A confiança estabelecida entre patrão e funcionário evita alguns problemas, como o “presenteísmo”. Esse é um fenômeno que ocorre quando o corpo está ali, trabalhando, mas a mente não. Alguns funcionários tem medo de causar má impressão e se sentem culpados ao não “aparecer” para trabalhar devido a problemas físicos ou mentais, o que pode prejudicar sua função. Nos Países Baixos, esse tipo de acontecimento é evitado. Na empresa holandesa ING Bank, por exemplo, há uma política de férias ilimitadas, em que o trabalhador escolhe quando tirar o período de descanso desde que não interfira de forma significativa em suas tarefas.
Nessa política, claro, há benefícios financeiros para as empresas. Com menos funcionários, podem ser locadas sedes menores, diminuindo gastos com aluguel, contas de água, luz, limpeza, entre outros.
Uma pesquisa feita pela Fundação Getúlio Vargas (FGV) indica que 30% das empresas pretendem manter o home office após a pandemia.

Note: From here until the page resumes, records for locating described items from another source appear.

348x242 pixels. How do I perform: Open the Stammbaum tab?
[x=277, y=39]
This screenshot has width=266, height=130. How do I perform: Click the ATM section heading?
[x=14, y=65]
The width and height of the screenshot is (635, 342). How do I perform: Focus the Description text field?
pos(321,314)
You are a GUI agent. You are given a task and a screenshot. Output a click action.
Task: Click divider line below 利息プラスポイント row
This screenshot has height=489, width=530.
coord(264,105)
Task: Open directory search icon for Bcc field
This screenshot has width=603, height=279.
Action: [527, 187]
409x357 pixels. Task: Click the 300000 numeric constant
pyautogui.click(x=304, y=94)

Nubank, Ajinomoto e diversos bancos já afirmaram que devem rever seus estilos de trabalho. O Banco do Brasil, por exemplo, estuda manter dez mil de seus funcionários da área administrativa em regime misto, trabalhando alguns dias em casa e outros no escritório. Isso poderia gerar uma economia de até R$ 180 milhões por ano em despesas com imóveis entre aluguel e manutenção.
Mas essa questão não é tão simples de resolver. Apesar de todos esses benefícios, o trabalho remoto também tem suas desvantagens. Em uma reportagem da Super, foi mostrado que o home office pode desencadear um sentimento de solidão. Os trabalhadores tendem a se comunicar menos com os companheiros, sumindo até mesmo do mundo digital. Além disso, a falta de entrosamento presencial da equipe pode causar ruídos de comunicação, o que afeta diretamente a produtividade dos funcionários.
Outro ponto negativo são os horários. É preciso ser muito disciplinado para não ultrapassar seu expediente. Quando o escritório e a sala viram o mesmo lugar, fica difícil se desvincilhar da função. O problema é que depois o corpo cobra: uma pesquisa realizada em 15 países mostrou que 42% das pessoas que praticavam home office tiveram quadros de insônia, enquanto o valor para quem trabalhava em escritório ficou em 29%.
No fim, resta esperar para ver o que o futuro do mundo pós-coronavírus nos reserva.